(The input)

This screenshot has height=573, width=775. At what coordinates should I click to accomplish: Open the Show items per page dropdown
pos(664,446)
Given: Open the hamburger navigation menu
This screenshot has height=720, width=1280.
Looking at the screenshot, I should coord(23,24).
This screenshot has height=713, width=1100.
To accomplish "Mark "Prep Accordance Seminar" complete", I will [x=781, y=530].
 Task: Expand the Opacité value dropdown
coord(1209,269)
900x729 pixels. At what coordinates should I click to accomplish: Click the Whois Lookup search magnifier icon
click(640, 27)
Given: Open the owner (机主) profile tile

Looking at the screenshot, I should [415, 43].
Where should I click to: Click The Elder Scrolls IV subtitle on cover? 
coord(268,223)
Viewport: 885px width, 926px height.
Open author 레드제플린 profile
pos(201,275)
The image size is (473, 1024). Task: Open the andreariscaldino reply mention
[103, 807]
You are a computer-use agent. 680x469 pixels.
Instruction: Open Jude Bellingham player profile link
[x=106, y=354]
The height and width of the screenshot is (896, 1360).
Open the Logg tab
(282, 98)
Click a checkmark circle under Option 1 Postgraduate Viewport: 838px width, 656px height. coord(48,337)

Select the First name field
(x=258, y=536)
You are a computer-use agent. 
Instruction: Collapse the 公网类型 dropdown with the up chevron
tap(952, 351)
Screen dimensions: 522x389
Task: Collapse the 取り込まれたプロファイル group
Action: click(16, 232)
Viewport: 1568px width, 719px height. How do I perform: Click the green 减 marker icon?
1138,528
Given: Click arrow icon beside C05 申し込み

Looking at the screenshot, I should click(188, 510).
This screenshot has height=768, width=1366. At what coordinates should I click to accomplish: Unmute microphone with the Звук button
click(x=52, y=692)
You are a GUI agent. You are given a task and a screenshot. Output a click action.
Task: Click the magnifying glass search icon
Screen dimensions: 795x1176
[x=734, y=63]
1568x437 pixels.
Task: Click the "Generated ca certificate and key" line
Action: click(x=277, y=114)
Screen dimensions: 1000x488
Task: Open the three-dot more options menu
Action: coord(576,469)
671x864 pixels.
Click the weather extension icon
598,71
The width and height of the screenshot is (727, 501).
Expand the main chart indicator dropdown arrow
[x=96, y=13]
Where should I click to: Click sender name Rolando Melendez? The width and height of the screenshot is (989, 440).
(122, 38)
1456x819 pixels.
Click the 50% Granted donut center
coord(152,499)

(End The input)

__Aim of the exercise__
With nothing left out, output the whole listing exactly.

__Answer to this task__
This screenshot has height=573, width=775. At what coordinates should I click to accomplish: Open the Show items per page dropdown
pos(664,446)
Given: Open the hamburger navigation menu
This screenshot has height=720, width=1280.
Looking at the screenshot, I should coord(23,24).
This screenshot has height=713, width=1100.
To accomplish "Mark "Prep Accordance Seminar" complete", I will [x=781, y=530].
 Task: Expand the Opacité value dropdown
coord(1209,269)
900x729 pixels. At what coordinates should I click to accomplish: Click the Whois Lookup search magnifier icon
click(640, 27)
Given: Open the owner (机主) profile tile

Looking at the screenshot, I should [415, 43].
Where should I click to: Click The Elder Scrolls IV subtitle on cover? 
coord(268,223)
Viewport: 885px width, 926px height.
Open author 레드제플린 profile
pos(201,275)
The image size is (473, 1024). Task: Open the andreariscaldino reply mention
[103, 807]
You are a computer-use agent. 680x469 pixels.
Instruction: Open Jude Bellingham player profile link
[x=106, y=354]
The height and width of the screenshot is (896, 1360).
Open the Logg tab
(282, 98)
Click a checkmark circle under Option 1 Postgraduate Viewport: 838px width, 656px height. coord(48,337)

Select the First name field
(x=258, y=536)
You are a computer-use agent. 
Instruction: Collapse the 公网类型 dropdown with the up chevron
tap(952, 351)
Screen dimensions: 522x389
Task: Collapse the 取り込まれたプロファイル group
Action: click(16, 232)
Viewport: 1568px width, 719px height. How do I perform: Click the green 减 marker icon?
1138,528
Given: Click arrow icon beside C05 申し込み

Looking at the screenshot, I should click(188, 510).
This screenshot has height=768, width=1366. At what coordinates should I click to accomplish: Unmute microphone with the Звук button
click(x=52, y=692)
You are a GUI agent. You are given a task and a screenshot. Output a click action.
Task: Click the magnifying glass search icon
Screen dimensions: 795x1176
[x=734, y=63]
1568x437 pixels.
Task: Click the "Generated ca certificate and key" line
Action: click(x=277, y=114)
Screen dimensions: 1000x488
Task: Open the three-dot more options menu
Action: coord(576,469)
671x864 pixels.
Click the weather extension icon
598,71
The width and height of the screenshot is (727, 501).
Expand the main chart indicator dropdown arrow
[x=96, y=13]
Where should I click to: Click sender name Rolando Melendez? The width and height of the screenshot is (989, 440).
(122, 38)
1456x819 pixels.
Click the 50% Granted donut center
coord(152,499)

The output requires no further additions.